売り上げも店舗数も拡大する「まいばす」の正体
イオングループの小型スーパー「まいばすけっと」、通称「まいばす」が好調です。
今や売り上げは2900億円(2025年2月度)を超え、前期比112.6%と2桁成長しています。この5年で1000億円売り上げを増やしています。伸び率では145%。
店舗数は21年2月度に921店舗だったのが25年8月末には1264店舗と5年で137%です。店舗数は確かに増えていますが、それ以上に売り上げを伸ばしている「まいばす」という存在にとても興味を持ちました。
と言うのも、まいばすほど「特徴のないチェーン店はないのではないか!」と筆者は思っているからです。普通の店、個性のない店、どことなくダサい感じもあるまいばす。しかし業績は好調という企業。なにかと個性が大事と言われるこの時代。没個性でも成長するその理由とは何か。同社のポイントを現場で探ってみました。

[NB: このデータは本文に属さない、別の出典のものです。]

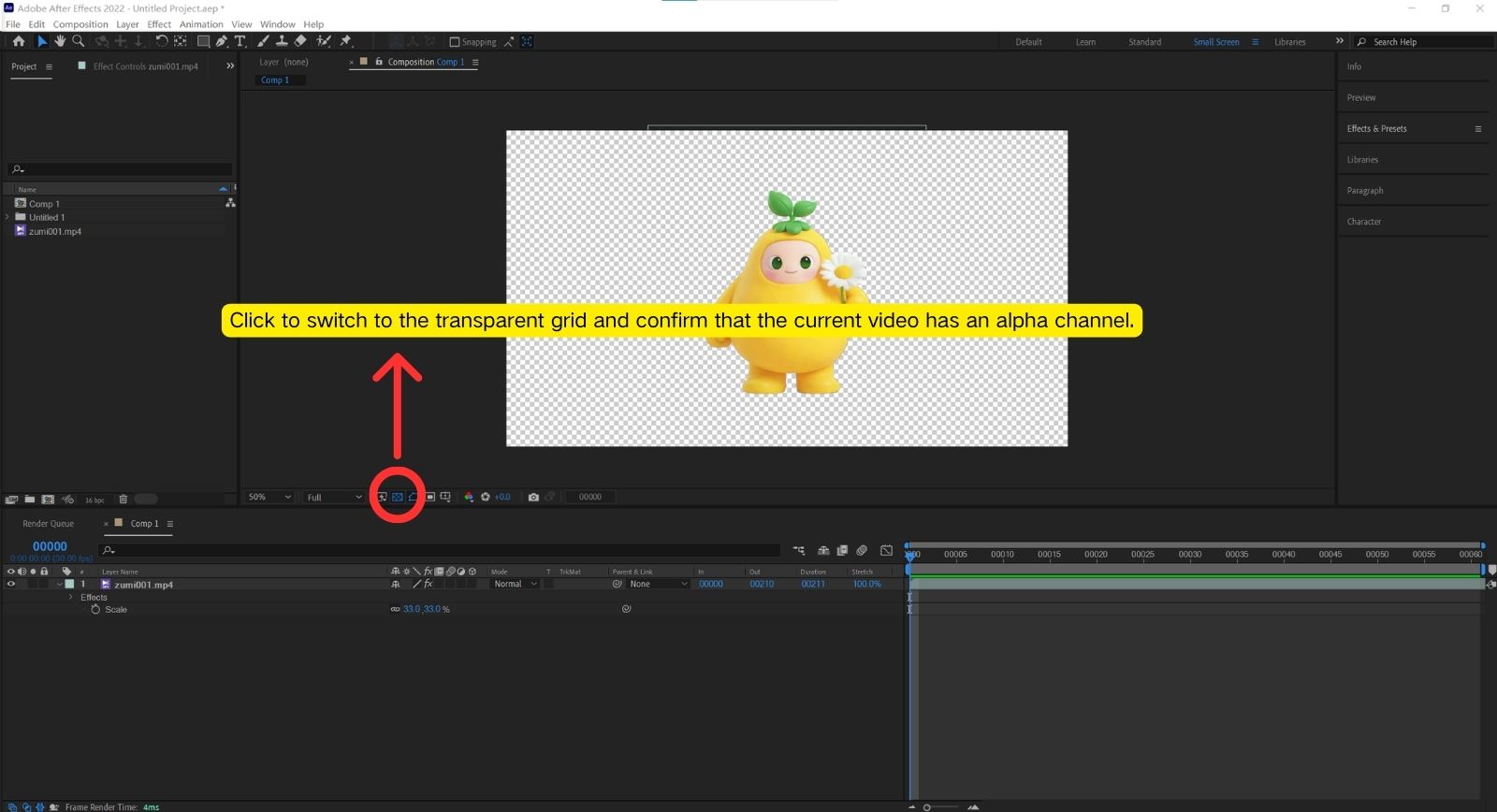The height and width of the screenshot is (812, 1497).
Task: Click the Toggle Transparency Grid button
Action: 398,497
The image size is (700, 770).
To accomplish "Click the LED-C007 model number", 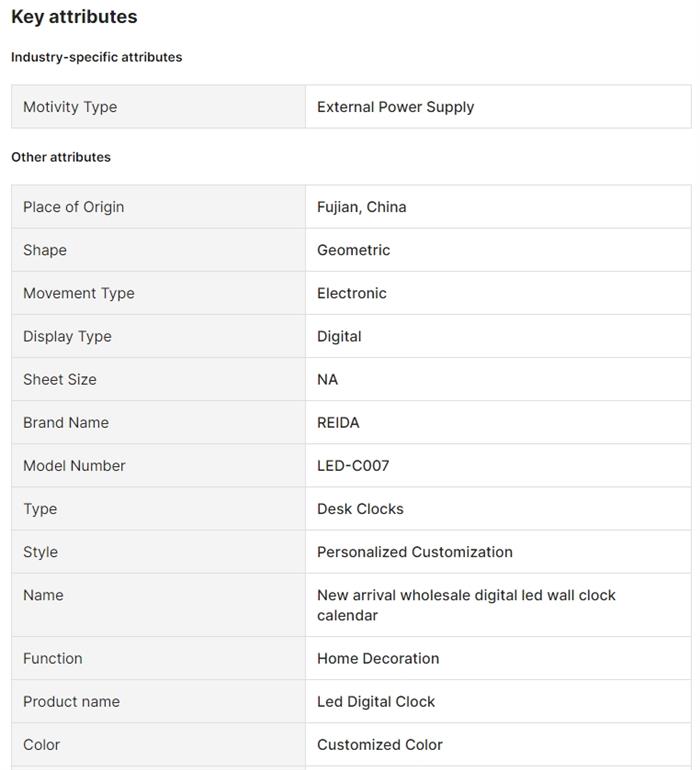I will (x=353, y=465).
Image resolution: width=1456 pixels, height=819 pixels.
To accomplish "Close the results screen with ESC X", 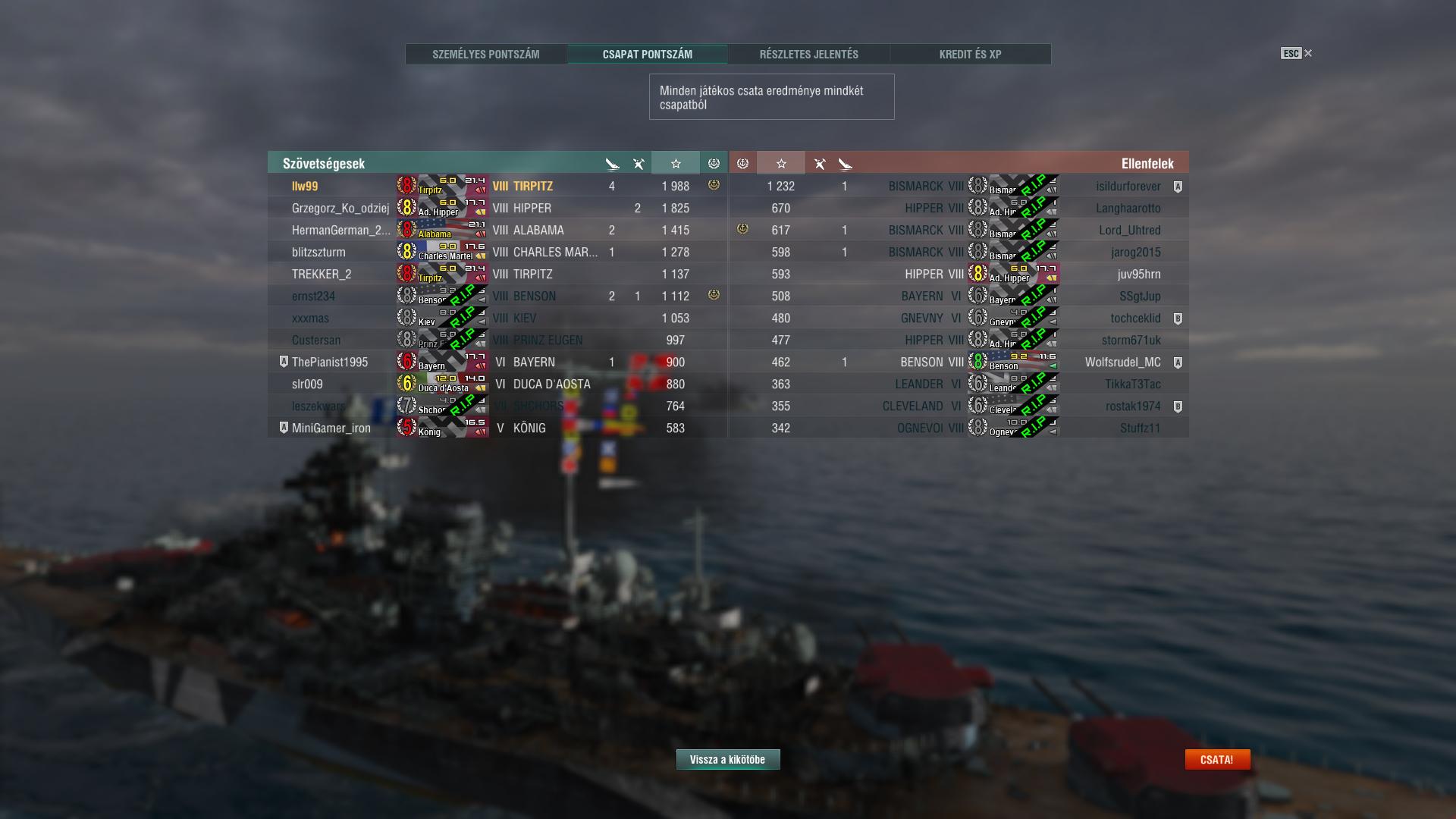I will [1297, 53].
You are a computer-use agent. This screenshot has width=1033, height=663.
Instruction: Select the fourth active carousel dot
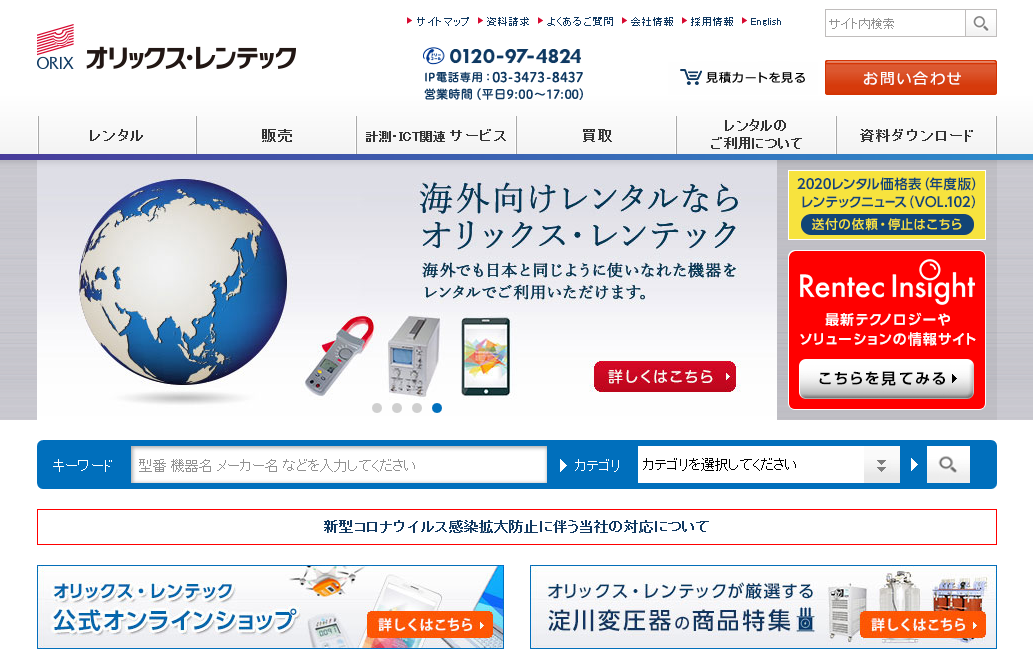tap(437, 408)
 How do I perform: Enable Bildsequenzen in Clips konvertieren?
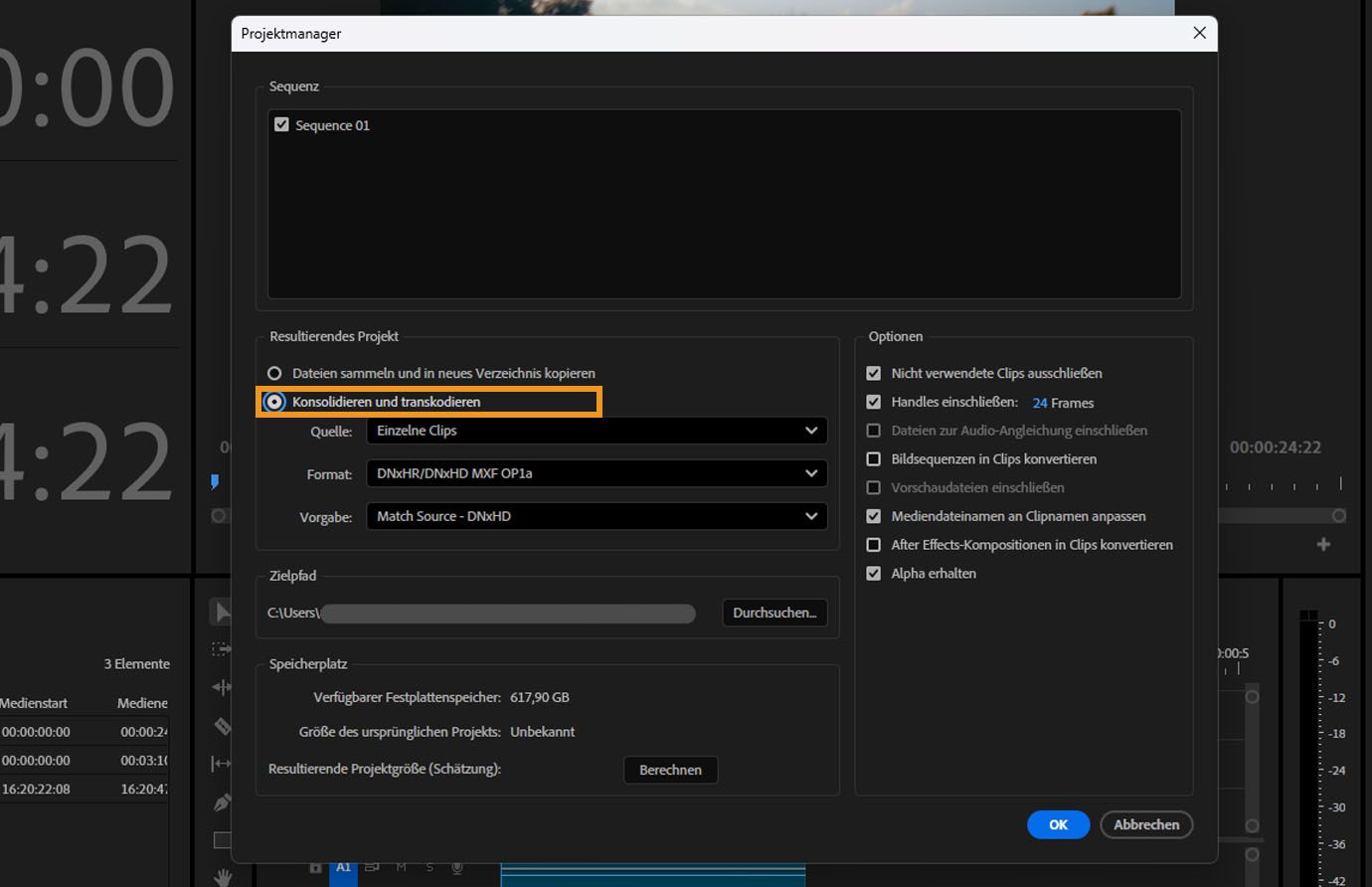[873, 459]
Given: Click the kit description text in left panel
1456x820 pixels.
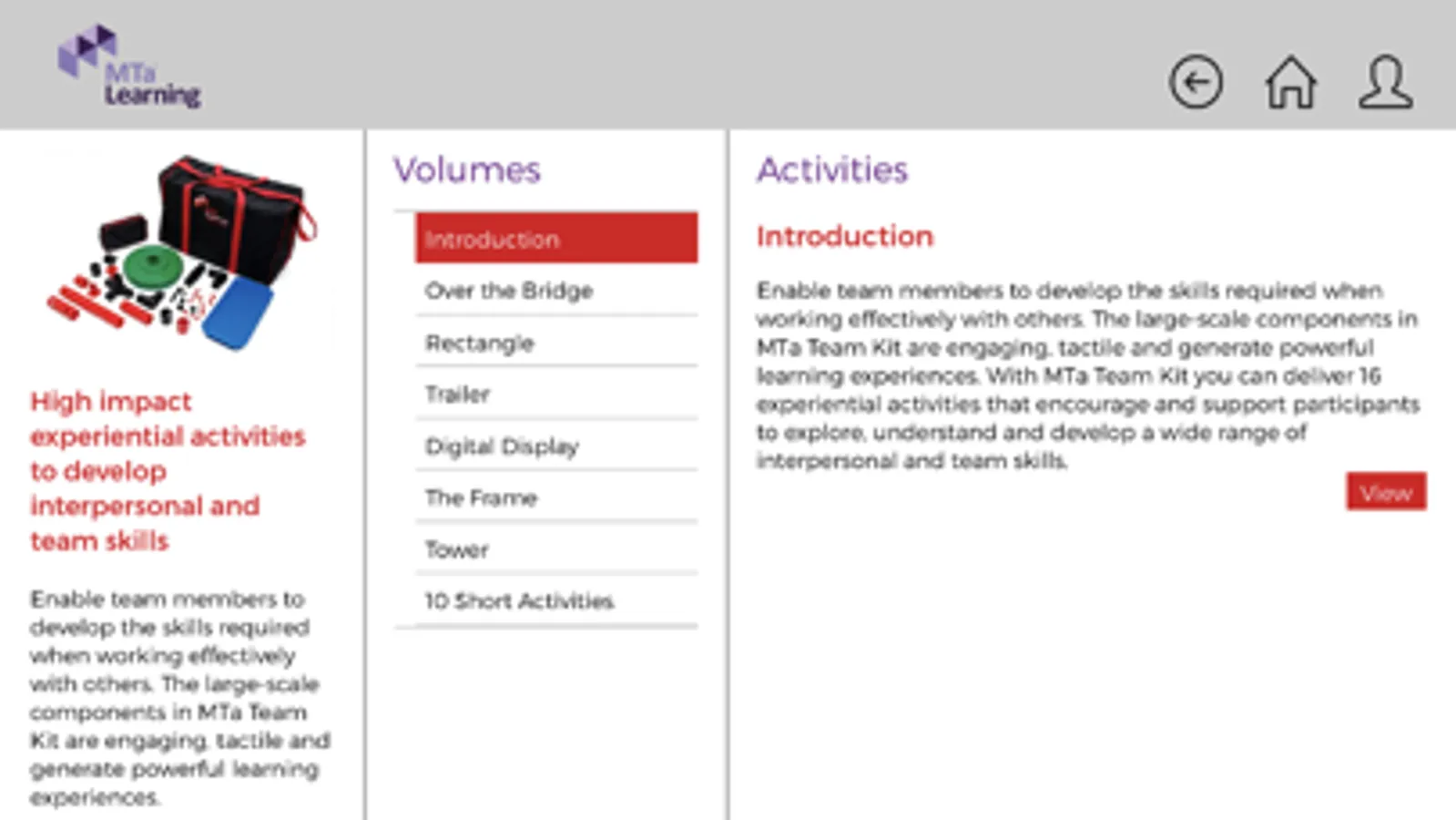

私がまいばすに興味を持ったのは、実は業績ではなく、あるデザイナーの友人がSNSに投稿した一文でした。
「俺の家のそばにまいばすけっとがあるのだが、あのロゴのフォントがどうしても嫌だ。なぜあんなフォントにしているのか…」(友人のSNSより一部抜粋)
ダサいロゴにはワケがある
友人は自動車のデザインなども手掛けるような人物で、デザインにはある程度の知見があります。その彼が「まいばすのロゴが気になる」と言う。特に港区あたりで見かけると違和感を覚えるとも言います。そう言われてみると、まいばすのロゴはなんとなく昔の感じと言うか、幼いイメージのするロゴです。
彼曰く、「これは創英角ポップ体というロゴで、このロゴを使うと大衆の匂いがする」ようになるのだそうです。確かに、創英角ポップ体にするとまいばすけっとと同じ文字フォントになります。
しかし、実はこのフォントが、まいばすの最大の狙いであることをさまざまな分析を通じて確信することとなりました。まいばすはあえてこのフォントを店舗サインロゴに使用することで、徹底した大衆向けミニスーパーとして、スーパーマーケットともコンビニとも差別化しようとしているのです。
それをいくつかの数値面、売り場づくり面、商品政策面から検証してみます。